I started wondering about how to figure this all out a few years ago and did some digging.
There Is a General Rule: 30%
The conventional wisdom is that it’s tough to exceed a 30% market share. Some businesses go beyond that point, but most peak at about 30% if they’re ever fortunate to grow that much. After reading a bunch and talking to a fair number of experts, I concluded that 30% is probably a reasonable maximum for a family law practice.
Where Do You Stand Now?
The question then becomes, what’s the size of the market? You can’t measure your share of the market without knowing the overall market size.
We hired a graduate student at a local university working on his doctoral degree in statistics. He helped us gather the pertinent data. We provided him with the demographic information of our target market. We gave him the age range, income range, net worth range, etc. of the market we target.
He pulled the state court records revealing the total number of divorces in the area we serve. He pulled census data so that he could figure out the income data. He did some research to figure out whether divorce rates are constant across income groups (apparently, they aren’t). He also found some other data that helped, but it wasn’t nearly as important as the basics. He did his statistics magic and figured out how many cases fall within our target market each year in each county we serve.
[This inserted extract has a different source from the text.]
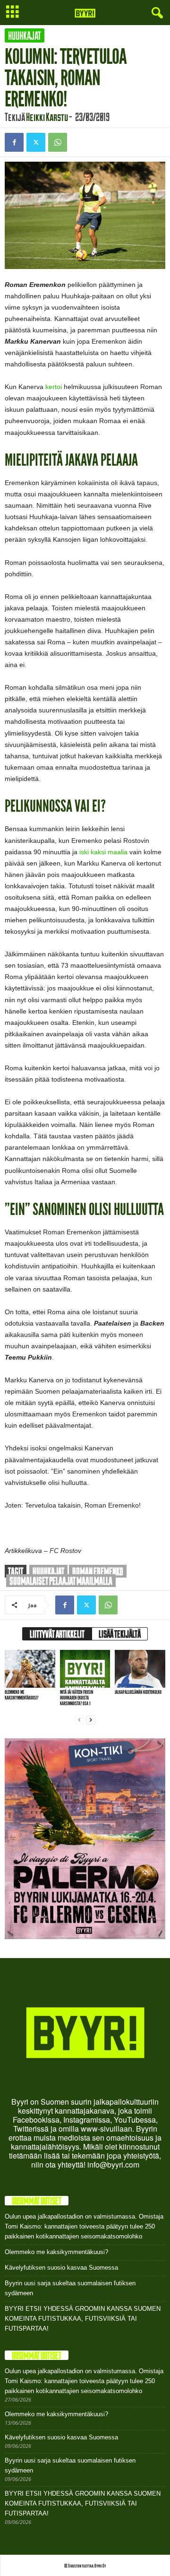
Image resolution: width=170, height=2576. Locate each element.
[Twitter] (35, 142)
Then, of course, we could take the number of cases we have and compare it to the number of cases in the market and determine how much of our market we’re serving. We, of course (not being statistics people), had trouble with the idea that there are two clients per divorce, so we initially thought we had a huge portion of the market. He straightened us out, and we realized that we were at nearly 30% in one county and less in others. That helped us refocus our marketing in counties where we had a better chance to grow.
What Do You Do with the Answer?
Surprisingly, doing this research also helped us figure out that certain counties just aren’t worth the effort. One county in our area has a shockingly low number of divorces and a shockingly high number of marriage counselors (coincidence?). Part of our marketing strategy is building relationships with marriage counselors (a high-cost activity). Once we understood the revenue potential (or lack thereof), we redirected our efforts.
It’s not nearly as tough to figure out your market share as you might imagine. It’s a worthwhile exercise, and it’s a metric worth tracking over time. It can become a key indicator that helps you make management and resource allocation decisions that have a huge impact on your future growth.